◆ **Directive**
Can you give the items again from the line with "4589 (82, 2414)" through the end of the items, changing "Careers" to "Jobs" and keeping everything else the same? Leave the pictures out.

╔══

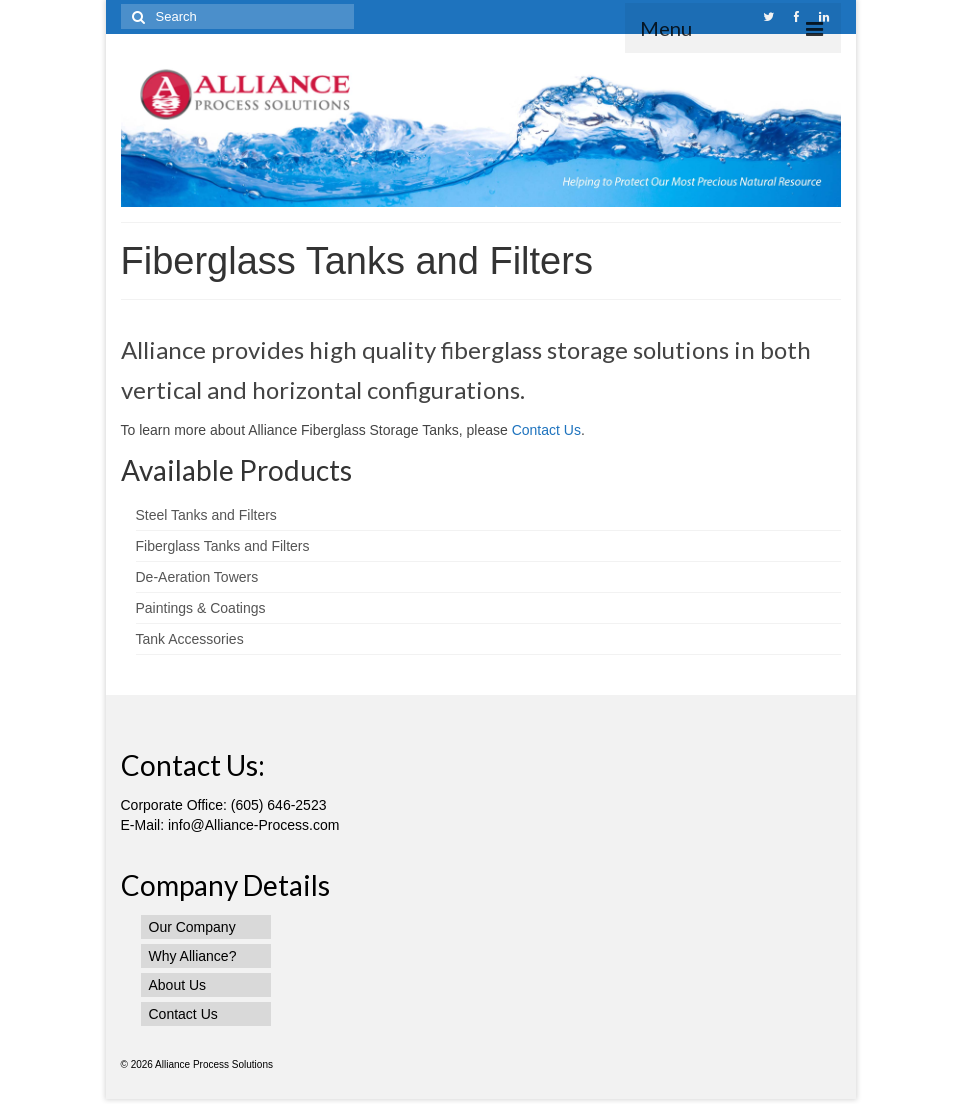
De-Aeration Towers (197, 577)
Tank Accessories (190, 639)
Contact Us (546, 430)
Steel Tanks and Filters (206, 515)
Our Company (192, 927)
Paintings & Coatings (201, 608)
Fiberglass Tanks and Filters (223, 546)
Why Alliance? (193, 956)
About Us (178, 985)
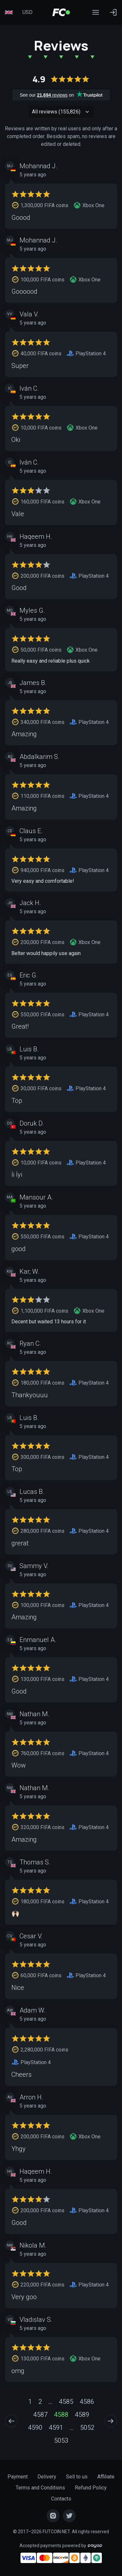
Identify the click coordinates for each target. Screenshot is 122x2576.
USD (27, 12)
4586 (87, 2401)
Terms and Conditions (40, 2488)
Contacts (61, 2499)
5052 (87, 2427)
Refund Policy (91, 2488)
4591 (56, 2427)
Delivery (46, 2477)
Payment (17, 2477)
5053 (61, 2440)
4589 (82, 2414)
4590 (35, 2427)
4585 (66, 2401)
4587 (40, 2414)
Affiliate (106, 2477)
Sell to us (77, 2477)
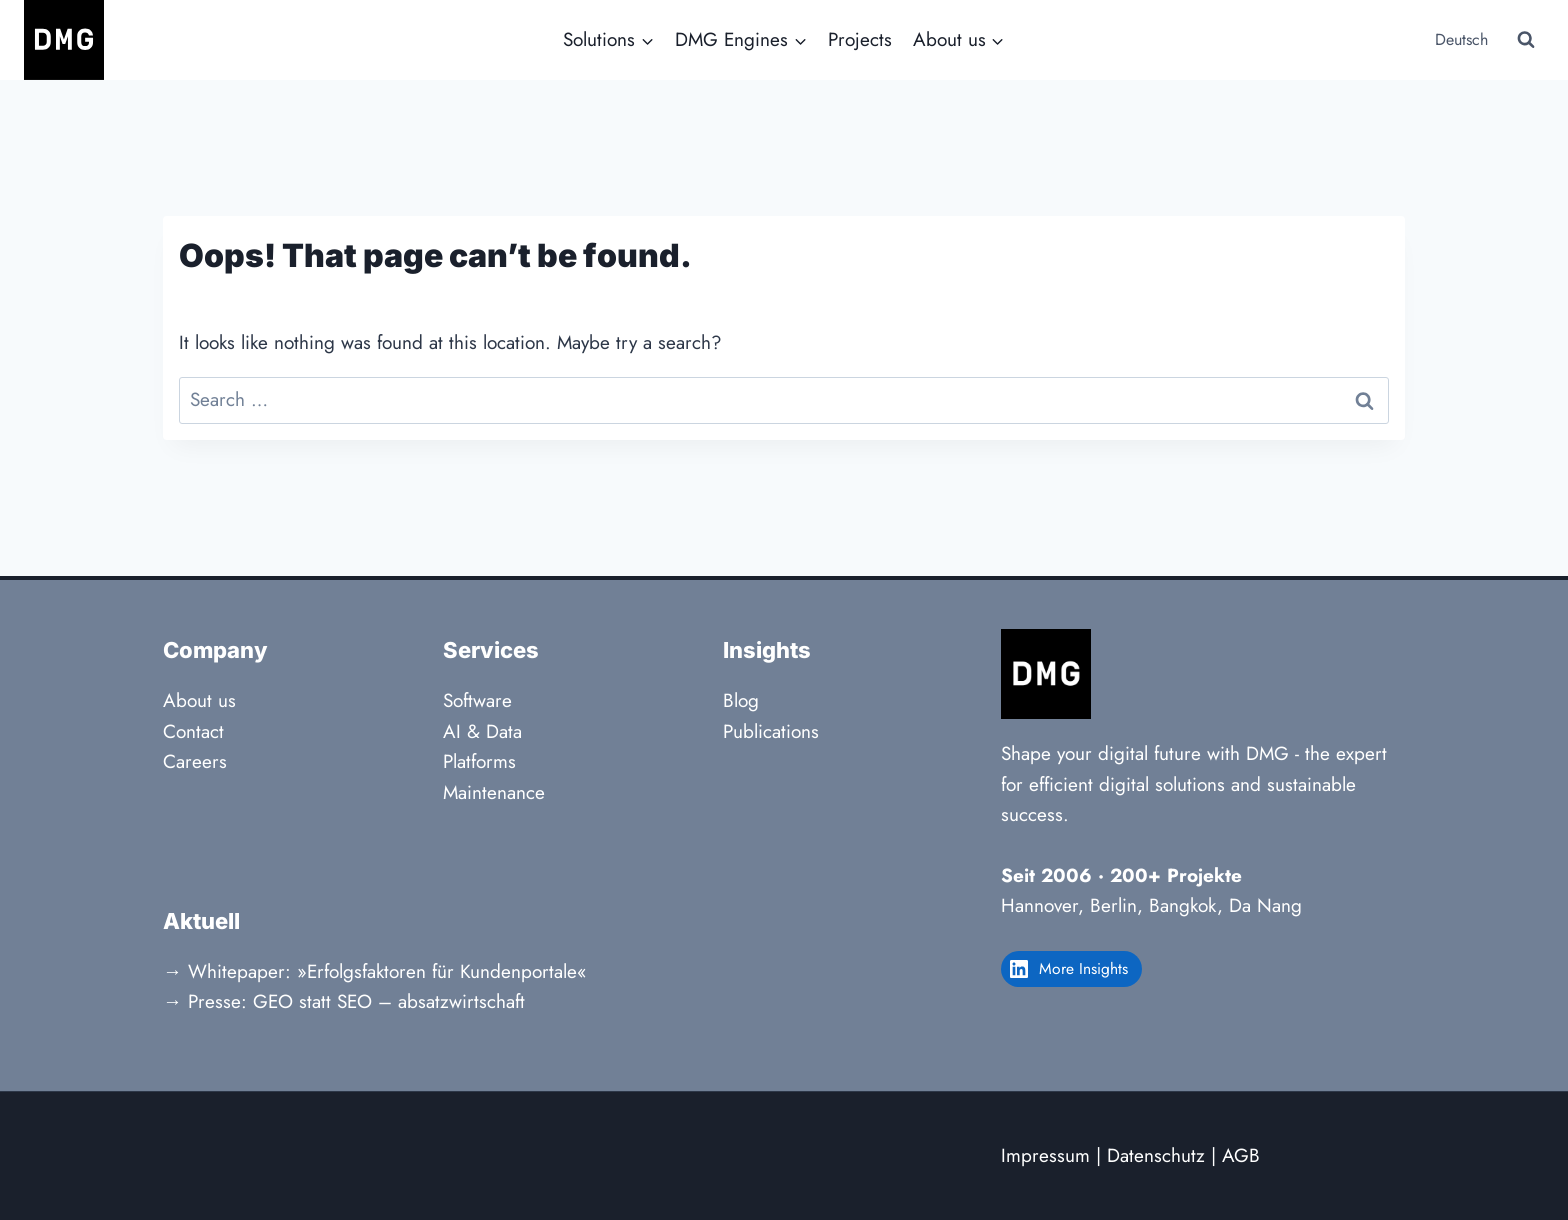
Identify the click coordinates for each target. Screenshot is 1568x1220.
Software (477, 700)
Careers (195, 761)
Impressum (1045, 1155)
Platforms (479, 761)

╚══

◆ **Output for this exercise**
4589 (82, 2414)
4590 (35, 2427)
4585 (66, 2401)
4587 (40, 2414)
Affiliate (106, 2477)
Sell to us (77, 2477)
Identify the click coordinates for each target. Screenshot is 1568x1220.
Software (477, 700)
Jobs (195, 761)
Impressum (1045, 1155)
Platforms (479, 761)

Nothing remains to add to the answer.